The role of soluble amyloid precursor protein (sAPP) isoforms in iNPH seems to be independent from the amyloid cascade. No neuroinflammatory background was observed in iNPH or AD 4).
In 28 consecutive patients diagnosed with INPH and shunted according to clinical, radiological and cerebrospinal fluid dynamic criteria, concomitant disorders were carefully registered, with special emphasis on cerebrovascular disease (CVD) and possible Alzheimer’s disease. During shunt surgery, a frontal cerebral biopsy specimen was obtained and subsequently analysed for pathological changes.
One or several concurrent disorders were present in 89% of the patients, most often CVD (n = 17) and possible Alzheimer’s disease (n = 12), of which eight patients presented both, diagnosed according to the criteria of the National Institute of Neurological and Communicative Disorders and Stroke and the Alzheimer’s Disease and Related Disorders Association. The shunt success rate was 33%. A clear tendency towards increasing prevalence of CVD or Alzheimer’s disease was found in the subgroups with no improvement or clinical deterioration compared with the patients improving after shunt surgery.
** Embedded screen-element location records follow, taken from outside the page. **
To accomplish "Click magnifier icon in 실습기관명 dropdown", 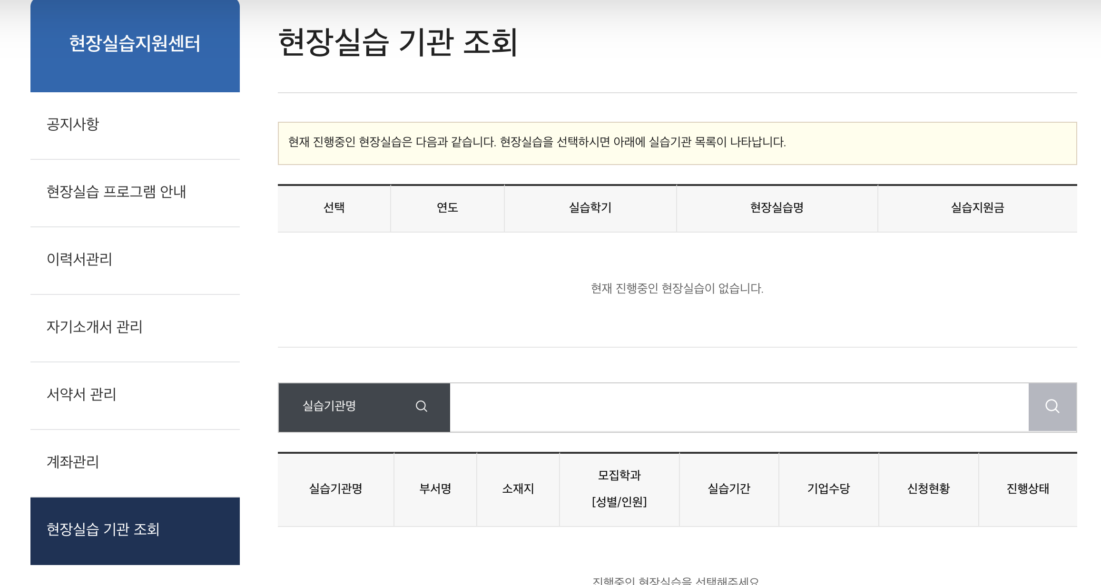I will pyautogui.click(x=421, y=406).
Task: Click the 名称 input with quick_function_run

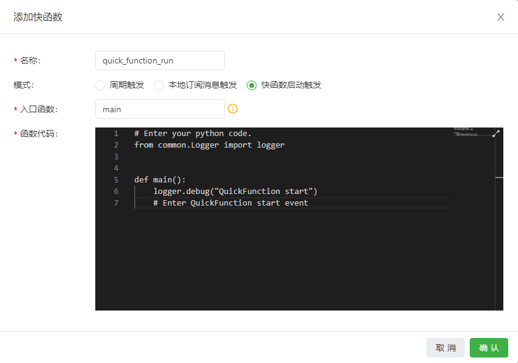Action: pos(160,60)
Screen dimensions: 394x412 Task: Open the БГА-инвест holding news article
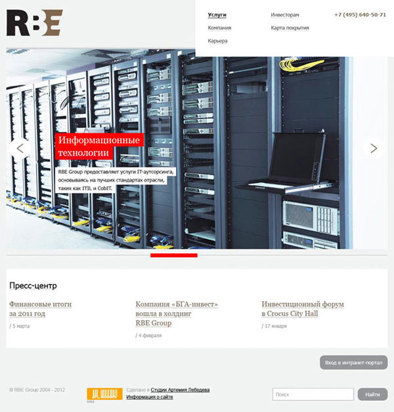point(176,314)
The presence of CVD tended towards an unfavourable shunt outcome. The pathological parenchymal changes reflected the clinical diagnoses of comorbidity, and were described in about half of the biopsy specimens, with Alzheimer’s disease (n = 7) and vascular changes (n = 7) being the most common findings. However, no significant correlation was found with the clinical diagnoses of Alzheimer’s disease and CVD. The presence of cerebral comorbidity, whether diagnosed clinically or by brain biopsy, did not preclude clinical improvement after shunt operation.
A high prevalence of CVD and Alzheimer’s disease was found in patients shunted for INPH, which was reflected, although less commonly, by similar neuropathological biopsy findings. No significant correlation was found between the presence of comorbidity and shunt outcome. The findings support the perception of INPH as a multiaetiological clinical entity, possibly overlapping pathophysiologically with CVD and Alzheimer’s disease 5).